Tim Noakes' theories have gained more traction in recent years and his recommendations are now the basis for most athletes, but they have to be balanced with the needs of the athletes as well. 

it's all very fine saying ditch the carbs for a healthier lifestyle but in aerobic intensive sports, you still need those in reasonable volumes to fuel the muscles.

the old principle of ditching fats to stay healthy has now been generally proven to be incorrect - it's certain fats that need to be avoided, but not those from the like of butter, eggs etc.

a good healthy diet is easy, keeping fit is easy - you just need to make both part of your lifestyle choices. doesn't mean you can't binge out on the wrong food or booze at times as long as that's in moderation.


----------



## aldra (Jul 2, 2009)

Boozing in moderation?

That's me out then

Twice a year 40 days fast will have to sort it :lol: :lol: 

Aldra


----------



## motorbiking (Jul 21, 2014)

As others have said you really do have to take it easy to start. Talk to the gym staff on the floor, they are paid to give people advice you don't necessarily need a 1-2-1 Personal trainer, but a few tips here and there will be good. Focus on movement and range to start and then gradually build it up, pushing yourself a little each week. Its going to be a big strain on your heart, so be careful.

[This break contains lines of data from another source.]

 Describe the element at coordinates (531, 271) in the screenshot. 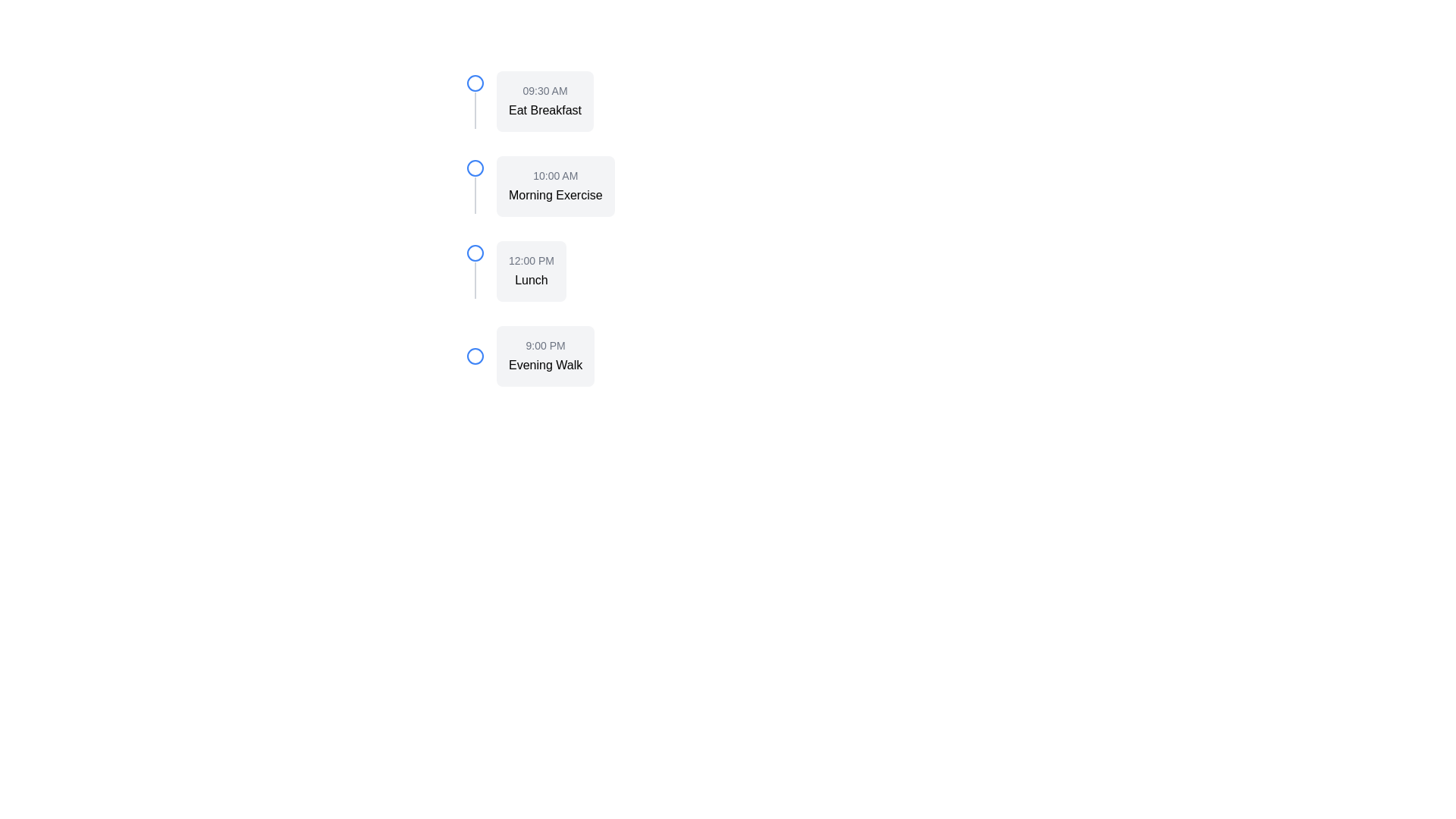

I see `the static display component that shows the 'Lunch' event scheduled at '12:00 PM', which is the third entry in the vertical timeline` at that location.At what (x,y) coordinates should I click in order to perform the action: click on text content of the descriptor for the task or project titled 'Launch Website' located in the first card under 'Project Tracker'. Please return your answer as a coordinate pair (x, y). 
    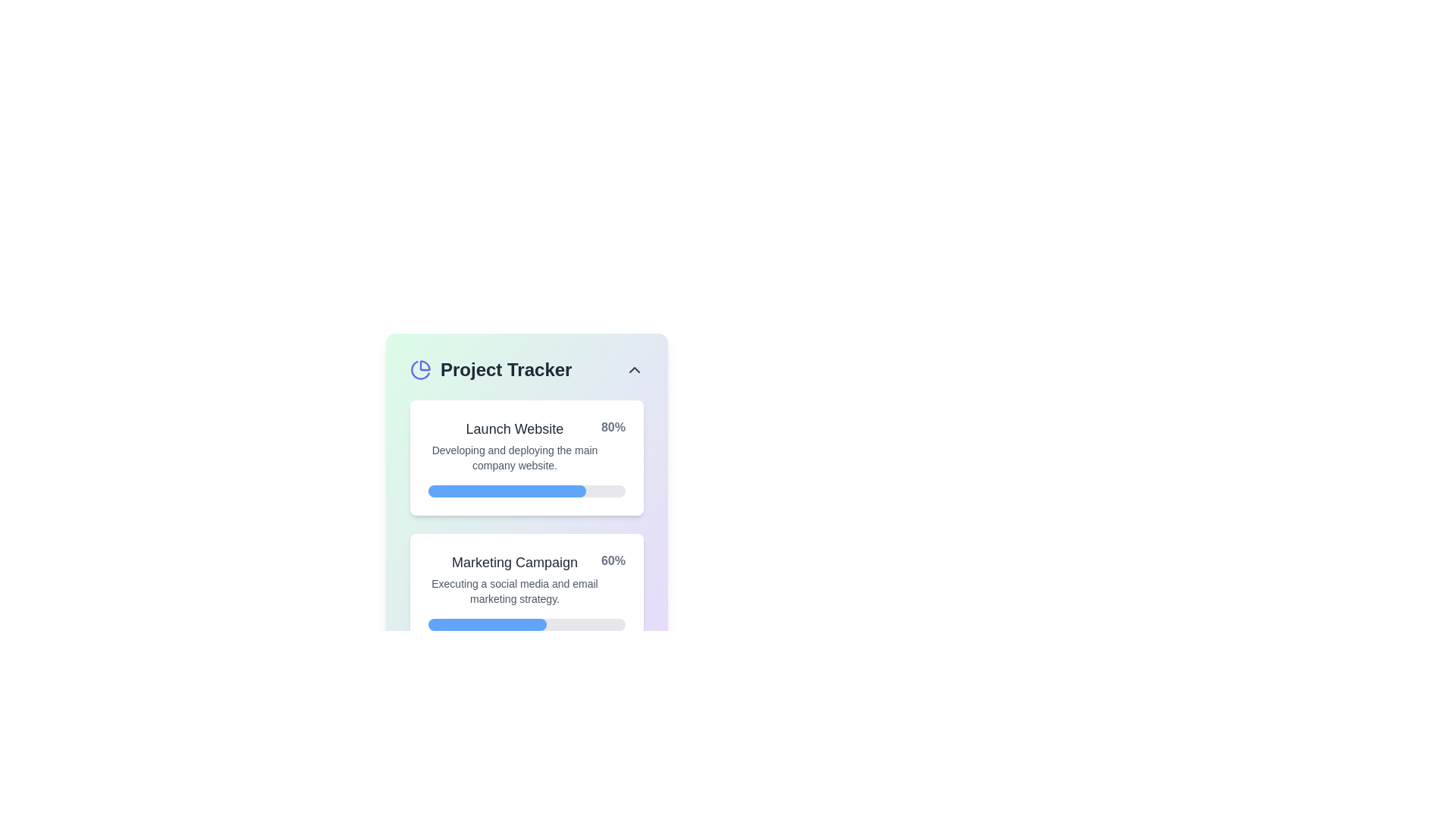
    Looking at the image, I should click on (514, 444). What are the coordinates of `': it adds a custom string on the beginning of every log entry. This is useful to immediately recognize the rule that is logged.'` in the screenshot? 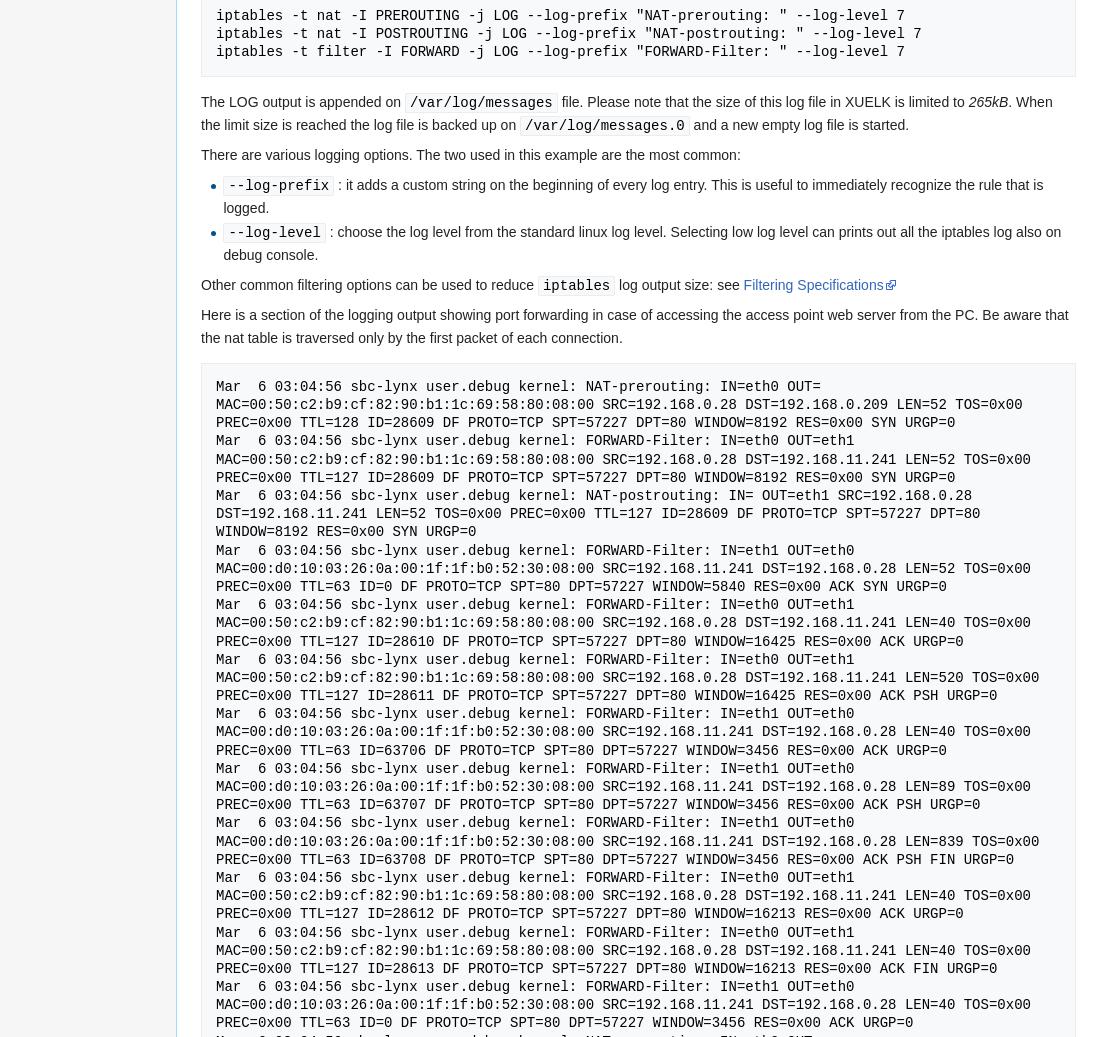 It's located at (222, 194).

Be clear about your fitness goals. Do you want to improve your cardio ability, get stronger, lose weight etc? You cannot just jump in at the deep end particularly if you are doing cardio work. Your CV system wont have anything like the capacity.

On the subject of diet, there are lots of models out there, eating a balanced, healthy lower fat diet is one way, but many other successful approaches, like intermittent fasting or alkaline diets.

If you're goal is weight loss its going to be very hard to do this with gym alone. The avg. person would need to do around 6 hours of exercise to burn a 1 lb of fat.


----------



## HermanHymer (Dec 5, 2008)

Or you could just come to Switzerland for a break, and do some walking - the hills and the treks to the bus stops get you fit in no time. This is living proof talking!


----------



## drcotts (Feb 23, 2006)

THanks All for the replies
Much to go on It seems

Phill


----------



## GMLS (Dec 2, 2010)

Went on a running machine in a gym once.

Warning sign said stop exercise immediately if you feel pain.

So I did. Haven't been back :lol:


----------



## bulawayolass (Jul 27, 2010)

Kick the gym into touch go to a personal trainer they will do a boot camp for about £3 to 5/session and pvt are about £10. You will have one on one or even in the group be doing activity to your level they will show you what to do and if the group do ...say 10 of whatever you do 2 or 3 and slowly get used to things. It isnt about saying you can do what they do it is about building at your pace.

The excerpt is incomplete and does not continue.